A Polícia Civil do Rio de Janeiro procura por Márcia Gama Nepomuceno, mãe do rapper Oruam, após ela não ser localizada durante uma operação contra o crime organizado. A mulher passou a ser considerada foragida depois de não ser encontrada pelos agentes durante o cumprimento de mandados judiciais.
A ação faz parte da Operação Contenção Red Legacy, que tem como objetivo desarticular a estrutura nacional da facção criminosa Comando Vermelho. As investigações apontam que Márcia teria atuado como intermediária entre integrantes da organização fora dos presídios e lideranças presas.
Márcia é esposa do traficante Marcinho VP, considerado um dos principais líderes históricos da facção criminosa. Segundo a polícia, ela teria participação na troca de informações e articulações ligadas ao grupo criminoso.
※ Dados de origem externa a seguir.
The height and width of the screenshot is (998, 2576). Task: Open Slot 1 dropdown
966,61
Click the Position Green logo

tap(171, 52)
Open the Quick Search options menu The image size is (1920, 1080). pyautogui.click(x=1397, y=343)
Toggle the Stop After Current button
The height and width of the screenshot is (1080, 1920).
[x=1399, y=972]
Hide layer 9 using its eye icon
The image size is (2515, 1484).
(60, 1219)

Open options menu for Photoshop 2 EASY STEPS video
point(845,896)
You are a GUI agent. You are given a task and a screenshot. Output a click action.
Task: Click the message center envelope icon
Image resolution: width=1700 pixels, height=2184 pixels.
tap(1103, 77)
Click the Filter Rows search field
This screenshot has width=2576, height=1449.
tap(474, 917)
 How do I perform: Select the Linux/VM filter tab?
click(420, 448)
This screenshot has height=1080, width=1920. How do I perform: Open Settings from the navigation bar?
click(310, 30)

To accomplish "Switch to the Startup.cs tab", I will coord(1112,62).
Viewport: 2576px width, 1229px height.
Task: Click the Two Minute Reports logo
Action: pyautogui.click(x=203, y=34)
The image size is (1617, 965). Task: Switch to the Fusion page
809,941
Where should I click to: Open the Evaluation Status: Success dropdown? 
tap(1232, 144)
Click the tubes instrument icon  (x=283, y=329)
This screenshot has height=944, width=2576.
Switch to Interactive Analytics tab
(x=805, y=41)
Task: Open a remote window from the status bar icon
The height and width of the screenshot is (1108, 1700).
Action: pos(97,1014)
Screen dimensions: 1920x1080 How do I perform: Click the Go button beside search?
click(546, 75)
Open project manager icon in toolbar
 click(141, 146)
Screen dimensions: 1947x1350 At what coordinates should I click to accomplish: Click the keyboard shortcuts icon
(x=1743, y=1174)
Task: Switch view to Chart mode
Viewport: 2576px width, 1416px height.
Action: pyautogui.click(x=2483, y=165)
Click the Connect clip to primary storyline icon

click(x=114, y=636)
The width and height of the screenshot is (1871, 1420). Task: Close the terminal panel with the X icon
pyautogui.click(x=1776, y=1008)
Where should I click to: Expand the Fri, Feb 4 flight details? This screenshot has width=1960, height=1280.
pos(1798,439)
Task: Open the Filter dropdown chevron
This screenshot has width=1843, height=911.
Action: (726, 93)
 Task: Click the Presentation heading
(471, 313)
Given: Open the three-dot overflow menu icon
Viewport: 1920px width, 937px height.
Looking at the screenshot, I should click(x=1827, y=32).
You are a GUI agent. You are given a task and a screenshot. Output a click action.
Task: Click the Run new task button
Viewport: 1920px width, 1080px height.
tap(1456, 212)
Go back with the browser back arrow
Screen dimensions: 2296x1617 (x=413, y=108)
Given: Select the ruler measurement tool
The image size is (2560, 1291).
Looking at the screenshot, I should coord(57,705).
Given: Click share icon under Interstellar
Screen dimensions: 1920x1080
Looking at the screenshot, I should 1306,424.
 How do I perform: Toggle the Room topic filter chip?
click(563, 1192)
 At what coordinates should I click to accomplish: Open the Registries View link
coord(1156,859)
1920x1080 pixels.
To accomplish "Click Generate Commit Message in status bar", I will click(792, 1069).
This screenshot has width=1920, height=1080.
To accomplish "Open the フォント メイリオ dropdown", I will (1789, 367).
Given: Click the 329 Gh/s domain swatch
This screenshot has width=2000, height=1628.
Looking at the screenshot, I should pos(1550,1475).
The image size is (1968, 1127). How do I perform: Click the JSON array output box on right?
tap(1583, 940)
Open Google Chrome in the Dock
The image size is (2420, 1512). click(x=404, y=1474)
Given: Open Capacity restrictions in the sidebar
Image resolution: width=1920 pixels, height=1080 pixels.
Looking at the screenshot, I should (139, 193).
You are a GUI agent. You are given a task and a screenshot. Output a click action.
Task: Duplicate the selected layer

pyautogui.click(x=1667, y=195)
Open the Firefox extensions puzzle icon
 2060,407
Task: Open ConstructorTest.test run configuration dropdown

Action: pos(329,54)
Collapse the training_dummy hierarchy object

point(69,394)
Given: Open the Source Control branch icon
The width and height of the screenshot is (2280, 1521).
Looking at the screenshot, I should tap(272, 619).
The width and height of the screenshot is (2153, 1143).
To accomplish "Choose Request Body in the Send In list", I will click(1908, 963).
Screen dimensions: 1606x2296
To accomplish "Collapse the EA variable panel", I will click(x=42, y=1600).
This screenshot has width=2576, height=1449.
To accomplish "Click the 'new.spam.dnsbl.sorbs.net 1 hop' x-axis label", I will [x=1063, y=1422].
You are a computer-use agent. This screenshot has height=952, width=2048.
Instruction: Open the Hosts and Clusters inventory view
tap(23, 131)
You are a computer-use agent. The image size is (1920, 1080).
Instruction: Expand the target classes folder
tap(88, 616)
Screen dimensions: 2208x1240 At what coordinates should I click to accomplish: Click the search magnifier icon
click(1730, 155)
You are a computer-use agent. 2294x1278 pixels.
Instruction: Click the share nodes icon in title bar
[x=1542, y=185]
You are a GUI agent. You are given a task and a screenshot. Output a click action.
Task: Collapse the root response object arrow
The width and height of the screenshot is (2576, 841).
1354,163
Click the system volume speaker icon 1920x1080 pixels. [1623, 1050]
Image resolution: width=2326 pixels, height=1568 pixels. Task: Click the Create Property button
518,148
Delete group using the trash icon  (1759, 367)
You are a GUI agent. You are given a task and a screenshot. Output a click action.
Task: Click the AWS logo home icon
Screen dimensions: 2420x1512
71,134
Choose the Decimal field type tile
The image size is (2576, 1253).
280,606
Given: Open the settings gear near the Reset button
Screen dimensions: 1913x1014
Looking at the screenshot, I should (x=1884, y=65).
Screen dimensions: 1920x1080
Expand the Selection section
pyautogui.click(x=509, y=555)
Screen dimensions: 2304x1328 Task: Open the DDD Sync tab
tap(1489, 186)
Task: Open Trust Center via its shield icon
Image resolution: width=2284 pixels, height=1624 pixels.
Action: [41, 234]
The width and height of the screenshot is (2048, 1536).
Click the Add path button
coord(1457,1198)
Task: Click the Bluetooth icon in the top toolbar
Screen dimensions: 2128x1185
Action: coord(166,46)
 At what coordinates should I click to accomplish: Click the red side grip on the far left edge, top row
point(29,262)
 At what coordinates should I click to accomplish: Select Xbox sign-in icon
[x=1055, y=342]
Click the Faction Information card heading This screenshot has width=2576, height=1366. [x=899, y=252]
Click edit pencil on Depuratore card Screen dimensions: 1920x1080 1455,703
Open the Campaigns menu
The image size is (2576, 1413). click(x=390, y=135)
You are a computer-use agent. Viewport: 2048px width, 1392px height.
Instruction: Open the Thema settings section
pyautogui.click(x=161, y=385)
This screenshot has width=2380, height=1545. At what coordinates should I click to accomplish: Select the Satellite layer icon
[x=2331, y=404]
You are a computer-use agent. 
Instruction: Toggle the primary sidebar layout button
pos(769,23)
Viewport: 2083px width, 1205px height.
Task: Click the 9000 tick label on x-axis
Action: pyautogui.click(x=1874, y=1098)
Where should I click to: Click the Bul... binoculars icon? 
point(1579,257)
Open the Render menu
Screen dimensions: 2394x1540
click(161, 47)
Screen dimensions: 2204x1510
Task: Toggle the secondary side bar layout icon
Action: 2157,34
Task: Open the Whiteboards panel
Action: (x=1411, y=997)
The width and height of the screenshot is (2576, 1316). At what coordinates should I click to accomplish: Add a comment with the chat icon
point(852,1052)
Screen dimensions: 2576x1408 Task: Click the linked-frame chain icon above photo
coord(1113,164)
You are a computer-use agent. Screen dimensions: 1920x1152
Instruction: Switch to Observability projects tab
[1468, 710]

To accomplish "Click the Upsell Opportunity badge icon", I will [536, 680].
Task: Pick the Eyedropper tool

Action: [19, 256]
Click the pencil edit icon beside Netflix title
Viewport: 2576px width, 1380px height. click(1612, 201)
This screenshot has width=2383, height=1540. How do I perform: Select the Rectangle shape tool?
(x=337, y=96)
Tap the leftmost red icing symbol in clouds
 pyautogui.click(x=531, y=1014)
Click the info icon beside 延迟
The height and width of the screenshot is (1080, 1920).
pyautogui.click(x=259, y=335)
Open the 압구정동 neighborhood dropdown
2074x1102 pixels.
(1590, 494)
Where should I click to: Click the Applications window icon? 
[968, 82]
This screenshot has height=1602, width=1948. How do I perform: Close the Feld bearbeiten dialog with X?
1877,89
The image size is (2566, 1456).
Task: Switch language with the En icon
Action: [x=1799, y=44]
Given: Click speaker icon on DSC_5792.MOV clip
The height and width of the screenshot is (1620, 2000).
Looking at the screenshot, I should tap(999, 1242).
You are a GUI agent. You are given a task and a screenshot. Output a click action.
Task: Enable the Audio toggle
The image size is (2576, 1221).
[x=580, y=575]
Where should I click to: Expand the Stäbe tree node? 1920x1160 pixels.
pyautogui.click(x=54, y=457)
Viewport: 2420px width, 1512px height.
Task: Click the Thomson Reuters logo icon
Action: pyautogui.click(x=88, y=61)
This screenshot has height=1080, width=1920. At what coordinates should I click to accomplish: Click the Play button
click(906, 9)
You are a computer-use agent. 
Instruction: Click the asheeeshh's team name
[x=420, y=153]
Durante a operação, policiais cumpriram mandados contra diversos investigados suspeitos de integrar o esquema. Além da mãe do cantor ser alvo, a operação prendeu políticos que supostamente participam de um esquema entre o tráfico e a política. Durante as diligências, o vereador Salvino Oliveira (PSD) e seis policiais militares acabaram presos. O parlamentar foi detido sob a acusação de fechar um pacto nefasto diretamente com Edgar Alves de Andrade, o “Doca”, um dos chefões da organização.
Após a repercussão do caso, o rapper Oruam se manifestou nas redes sociais criticando a ação policial. “Triste ver eles fazendo política em cima da minha família. Minha mãe sofreu tanto, não merece isso. Para me atingir, estão atacando meu bem mais precioso; o sistema é nojento. Só peço que não acreditem em todas essas mentiras a respeito da minha família. Ano de eleição, e eles são capazes de tudo para ganhar votos”, escreveu o rapper no Instagram.
A defesa de Márcia Gama afirma que as acusações são infundadas e que ela já teria sido absolvida anteriormente em processos relacionados a suspeitas semelhantes.
Oruam foragido
Oruam é considerado foragido desde o dia 1º de fevereiro. Segundo a SEAP (Secretaria de Administração Penitenciária), a tornozeleira do cantor foi desligada na mesma data. A juíza Tula Corrêa de Mello, da 3ª Vara Criminal do Tribunal do Rio de Janeiro, assinou o novo pedido de mandado de prisão.
As investigações seguem em andamento e a Polícia Civil continua tentando localizar os suspeitos envolvidos na operação.